The Dutch tax office practice of blacklisting people for alleged tax fraud has been ruled a major contravention of EU privacy laws by the Dutch privacy watchdog Autoriteit Persoonsgegevens (AP).

The tax office’s Fraud Sign Prevention (FSV) was in use from 2013 until 2020 when newspaper Trouw and RTL Nieuws blew the whistle on the existence of the secret list. The AP has since found that a precursor of that system had been in place since 2001.

The lists contained the names of 270,000 alleged perpetrators of income tax fraud, including minors and the parents innocently caught up in the childcare benefit scandal.
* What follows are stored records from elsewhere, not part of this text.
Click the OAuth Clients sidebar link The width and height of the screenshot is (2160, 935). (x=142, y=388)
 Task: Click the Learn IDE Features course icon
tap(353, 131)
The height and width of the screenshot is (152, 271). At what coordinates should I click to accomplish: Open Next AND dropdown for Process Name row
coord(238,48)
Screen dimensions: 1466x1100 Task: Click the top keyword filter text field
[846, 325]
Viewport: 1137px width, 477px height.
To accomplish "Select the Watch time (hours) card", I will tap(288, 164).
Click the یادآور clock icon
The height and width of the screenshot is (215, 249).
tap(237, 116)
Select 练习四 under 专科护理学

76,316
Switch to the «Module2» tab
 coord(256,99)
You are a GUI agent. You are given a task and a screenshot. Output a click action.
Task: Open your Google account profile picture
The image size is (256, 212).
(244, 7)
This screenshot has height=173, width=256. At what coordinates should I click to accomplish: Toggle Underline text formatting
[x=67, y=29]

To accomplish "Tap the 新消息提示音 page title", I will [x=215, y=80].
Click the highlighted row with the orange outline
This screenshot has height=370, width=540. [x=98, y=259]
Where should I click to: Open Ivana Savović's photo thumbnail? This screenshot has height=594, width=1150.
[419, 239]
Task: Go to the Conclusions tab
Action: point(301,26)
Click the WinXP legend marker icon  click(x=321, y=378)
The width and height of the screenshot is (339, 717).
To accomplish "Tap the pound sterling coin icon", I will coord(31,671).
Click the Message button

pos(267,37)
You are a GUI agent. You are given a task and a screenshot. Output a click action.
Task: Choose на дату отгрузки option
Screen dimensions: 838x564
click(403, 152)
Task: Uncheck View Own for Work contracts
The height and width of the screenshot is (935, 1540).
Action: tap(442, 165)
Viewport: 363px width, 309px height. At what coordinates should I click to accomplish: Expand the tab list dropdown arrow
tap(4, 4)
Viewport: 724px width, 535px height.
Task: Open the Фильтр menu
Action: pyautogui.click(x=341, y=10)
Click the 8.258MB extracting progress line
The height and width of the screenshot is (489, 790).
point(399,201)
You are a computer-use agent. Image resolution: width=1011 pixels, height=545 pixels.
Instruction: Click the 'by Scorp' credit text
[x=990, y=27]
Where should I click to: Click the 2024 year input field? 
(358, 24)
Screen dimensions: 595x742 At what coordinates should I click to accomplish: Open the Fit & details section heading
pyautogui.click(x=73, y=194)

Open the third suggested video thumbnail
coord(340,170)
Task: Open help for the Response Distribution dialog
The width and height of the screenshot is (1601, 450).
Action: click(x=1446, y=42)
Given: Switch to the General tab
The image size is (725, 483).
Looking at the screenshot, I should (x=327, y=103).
‘Of course fraud needs to be tackled but we found that the tax office registered and used signals of fraud in a way that is absolutely against the rules. Innocent people have been duped,’ AP chairman Aleid Wolfsen said at the presentation of the report.

Reasons for ending up on the list could be making large tax deductions, a request for information from benefit organisations or even a random tip off.

‘Tip offs from neighbours, or from an angry ex partner could get people onto that list. And once you were on it, you were assumed to have fiddled your taxes,’ Wolfsen said.

The tax office didn’t stop there, the AP found. Too many members of staff had access to the files and data was kept too long. Information about the health of some 20,000 people was also included in their files.

Reasons

The tax office is currently looking at the files to find out what the reason for the blacklisting was in each case, but it is thought that in half of them, the reason will never become clear.

The impact of being on the list for people and businesses is currently being looked at by consultancy PWC. The finance ministry has already said some 15,000 people experienced adverse financial effects. They were, for instance, denied personal payment schemes or their tax returns came under extra scrutiny.

The practice also contributed to the ‘unparalleled wrong’ suffered by families who were caught up in the tax office child benefits scandal, which eventually led to the collapse of the government.

The AP is considering fining the tax office but wants to wait for a reaction from caretaker finance minister Wopke Hoekstra first.